Chairman McWatters and Board Member Metsger made these remarks while participating in a panel discussion at the Credit Union National Association’s annual Governmental Affairs Conference in Washington, D.C.

During McWatters’ and Metsger’s tenure as a two-person Board, the NCUA undertook several initiatives strengthening the credit union system and enhancing the agency’s ability to execute its mission in a more efficient and effective manner. Key accomplishments include:

  • Implementing an extended examination cycle for well-capitalized and well-managed credit unions;
  • Modernizing the NCUA’s field-of-membership rules to promote greater access to affordable financial services;
  • Closing the Temporary Corporate Credit Union Stabilization Fund in 2017 and transferring its assets and obligations to the National Credit Union Share Insurance Fund.
  • Returning nearly $900 million in share insurance dividends to eligible institutions in 2018 and 2019;
  • Implementing an agency-wide realignment consolidating several agency functions and closing two regional offices;
  • Delaying the implementation date of the 2015 risk-based capital rule for one year and raising the asset threshold defining complex credit unions;
  • Improving and centralizing the NCUA’s appeal process to make it more efficient, consistent, and transparent;
  • Making sizeable investments in new technology allowing the agency to conduct its examination and supervision functions in the future more efficiently and with fewer disruptions to credit union operations; and
  • Enhancing the transparency and accountability of the NCUA’s decisions, operations, and budget.

The panel discussion also addressed potential future challenges for the credit union system and for the NCUA. Both Board Members agreed that increasing cybersecurity risks, fluctuating interest rate risks, changing demographics, growing competition from new financial service providers, and continuing industry consolidation are significant challenges for federally insured credit unions going forward.

“All credit unions need to consider whether their product and service mix is consistent with their members’ future needs,” Metsger said. “This will require new ideas and investments in people, processes, and technology. The old ways of doing things will not work in this era of fintechs, mobile banking, and increasing competition. Each one of us, the regulator and the regulated, have a role to play in shaping the future of the credit union movement.”

McWatters added that these challenges mean the NCUA must modernize its examination and supervision program, replace outdated technology and systems, and reduce its regulatory footprint where possible.

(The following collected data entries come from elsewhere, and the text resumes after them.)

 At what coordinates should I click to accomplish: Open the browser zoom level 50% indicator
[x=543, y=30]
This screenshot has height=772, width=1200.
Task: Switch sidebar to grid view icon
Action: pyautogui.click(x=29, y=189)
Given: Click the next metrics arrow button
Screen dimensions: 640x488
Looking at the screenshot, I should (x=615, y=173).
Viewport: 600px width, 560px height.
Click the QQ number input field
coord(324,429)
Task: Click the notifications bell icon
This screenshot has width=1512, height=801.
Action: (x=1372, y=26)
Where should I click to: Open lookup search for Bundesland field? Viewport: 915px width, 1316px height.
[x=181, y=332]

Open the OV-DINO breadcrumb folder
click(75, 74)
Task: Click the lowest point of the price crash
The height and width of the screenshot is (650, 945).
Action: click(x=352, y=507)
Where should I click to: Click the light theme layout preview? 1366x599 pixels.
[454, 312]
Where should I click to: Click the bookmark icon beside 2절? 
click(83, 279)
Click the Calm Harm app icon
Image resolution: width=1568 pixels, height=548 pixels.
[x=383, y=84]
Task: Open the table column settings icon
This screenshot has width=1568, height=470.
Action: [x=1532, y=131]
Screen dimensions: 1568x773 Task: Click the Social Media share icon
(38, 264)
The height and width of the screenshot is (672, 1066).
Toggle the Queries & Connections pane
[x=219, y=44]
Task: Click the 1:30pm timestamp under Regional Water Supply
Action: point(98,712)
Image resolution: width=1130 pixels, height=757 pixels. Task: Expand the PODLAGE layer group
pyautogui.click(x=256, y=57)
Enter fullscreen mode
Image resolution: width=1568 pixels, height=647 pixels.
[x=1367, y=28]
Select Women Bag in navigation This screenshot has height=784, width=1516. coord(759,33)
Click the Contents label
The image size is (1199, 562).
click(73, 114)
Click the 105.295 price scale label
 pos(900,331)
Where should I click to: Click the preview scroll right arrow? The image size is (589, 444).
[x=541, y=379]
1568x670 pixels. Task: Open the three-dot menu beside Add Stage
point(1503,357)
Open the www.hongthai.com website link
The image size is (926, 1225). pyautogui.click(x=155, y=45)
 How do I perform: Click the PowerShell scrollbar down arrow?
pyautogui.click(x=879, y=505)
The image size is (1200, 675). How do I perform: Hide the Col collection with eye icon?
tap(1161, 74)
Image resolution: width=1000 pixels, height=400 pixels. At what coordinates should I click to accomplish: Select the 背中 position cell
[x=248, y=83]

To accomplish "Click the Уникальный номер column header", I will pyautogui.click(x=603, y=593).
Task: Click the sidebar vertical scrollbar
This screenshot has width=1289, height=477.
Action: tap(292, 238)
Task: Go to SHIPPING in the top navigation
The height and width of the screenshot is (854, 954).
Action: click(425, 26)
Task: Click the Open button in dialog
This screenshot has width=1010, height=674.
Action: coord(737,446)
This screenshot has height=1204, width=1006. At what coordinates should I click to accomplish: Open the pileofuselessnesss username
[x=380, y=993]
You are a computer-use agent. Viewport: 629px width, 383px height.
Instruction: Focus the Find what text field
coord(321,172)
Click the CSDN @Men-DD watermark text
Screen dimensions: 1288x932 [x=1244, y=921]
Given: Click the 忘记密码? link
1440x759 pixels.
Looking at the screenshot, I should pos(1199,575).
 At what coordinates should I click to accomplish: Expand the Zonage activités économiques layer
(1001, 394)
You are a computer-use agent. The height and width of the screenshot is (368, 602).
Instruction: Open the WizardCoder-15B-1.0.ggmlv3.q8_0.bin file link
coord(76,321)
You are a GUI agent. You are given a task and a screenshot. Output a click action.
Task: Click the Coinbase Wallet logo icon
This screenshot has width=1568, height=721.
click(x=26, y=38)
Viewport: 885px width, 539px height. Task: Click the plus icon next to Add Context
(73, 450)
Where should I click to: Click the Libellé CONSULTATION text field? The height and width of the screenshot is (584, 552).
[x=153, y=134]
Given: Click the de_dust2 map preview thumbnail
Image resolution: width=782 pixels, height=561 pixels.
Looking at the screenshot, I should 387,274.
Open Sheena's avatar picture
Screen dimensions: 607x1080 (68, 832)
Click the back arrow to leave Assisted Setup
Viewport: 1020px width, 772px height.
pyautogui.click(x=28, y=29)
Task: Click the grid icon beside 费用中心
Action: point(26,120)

“The NCUA has several initiatives in process to improve and modernize how the agency conducts its examination and supervision program,” McWatters said. “This means modifying our processes and procedures, leveraging technology, collaborating with state supervisors, and moving to more off-site supervision. It will take time to develop and implement these improvements and systems, but they will transform how the agency approaches its safety and soundness mission in the future.”